- _Goal of the exercise_: Everything from the first line below through the line with "Mentions légales (142, 2282)" is to be transcribed exactly, and nothing past it.

- _Listed records_:
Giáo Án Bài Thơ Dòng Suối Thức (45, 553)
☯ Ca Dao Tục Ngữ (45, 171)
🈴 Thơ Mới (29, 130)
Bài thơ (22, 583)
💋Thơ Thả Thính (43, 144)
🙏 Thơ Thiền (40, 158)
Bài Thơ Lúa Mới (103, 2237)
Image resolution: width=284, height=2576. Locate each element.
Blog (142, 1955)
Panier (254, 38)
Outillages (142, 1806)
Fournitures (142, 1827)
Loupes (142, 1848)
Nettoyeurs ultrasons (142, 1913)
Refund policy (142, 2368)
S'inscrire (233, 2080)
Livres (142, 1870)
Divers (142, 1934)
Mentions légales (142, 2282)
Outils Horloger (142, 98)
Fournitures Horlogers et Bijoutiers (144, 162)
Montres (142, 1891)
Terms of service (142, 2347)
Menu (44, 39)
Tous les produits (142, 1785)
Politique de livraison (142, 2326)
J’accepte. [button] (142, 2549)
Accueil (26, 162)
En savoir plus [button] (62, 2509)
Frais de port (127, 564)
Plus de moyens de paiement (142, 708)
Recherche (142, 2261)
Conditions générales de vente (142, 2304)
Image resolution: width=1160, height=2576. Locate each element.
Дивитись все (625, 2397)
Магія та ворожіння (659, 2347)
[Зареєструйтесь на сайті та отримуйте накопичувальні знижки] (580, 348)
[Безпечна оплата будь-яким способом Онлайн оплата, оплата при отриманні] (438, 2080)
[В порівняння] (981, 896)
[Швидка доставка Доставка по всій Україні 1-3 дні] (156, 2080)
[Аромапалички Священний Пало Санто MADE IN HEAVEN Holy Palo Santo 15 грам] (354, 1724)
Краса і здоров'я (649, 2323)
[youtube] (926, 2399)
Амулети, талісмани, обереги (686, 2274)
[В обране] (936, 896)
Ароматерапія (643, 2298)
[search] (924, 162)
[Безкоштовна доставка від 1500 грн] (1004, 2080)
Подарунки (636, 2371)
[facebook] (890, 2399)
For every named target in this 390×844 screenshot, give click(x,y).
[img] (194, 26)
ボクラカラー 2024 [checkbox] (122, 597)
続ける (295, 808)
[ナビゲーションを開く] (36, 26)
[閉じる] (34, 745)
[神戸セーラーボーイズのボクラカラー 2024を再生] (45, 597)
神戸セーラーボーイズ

- _Task result_:
Giáo Án Bài Thơ Dòng Suối Thức (45, 553)
☯ Ca Dao Tục Ngữ (45, 171)
🈴 Thơ Mới (29, 130)
Bài thơ (22, 583)
💋Thơ Thả Thính (43, 144)
🙏 Thơ Thiền (40, 158)
Bài Thơ Lúa Mới (103, 2237)
Image resolution: width=284, height=2576. Locate each element.
Blog (142, 1955)
Panier (254, 38)
Outillages (142, 1806)
Fournitures (142, 1827)
Loupes (142, 1848)
Nettoyeurs ultrasons (142, 1913)
Refund policy (142, 2368)
S'inscrire (233, 2080)
Livres (142, 1870)
Divers (142, 1934)
Mentions légales (142, 2282)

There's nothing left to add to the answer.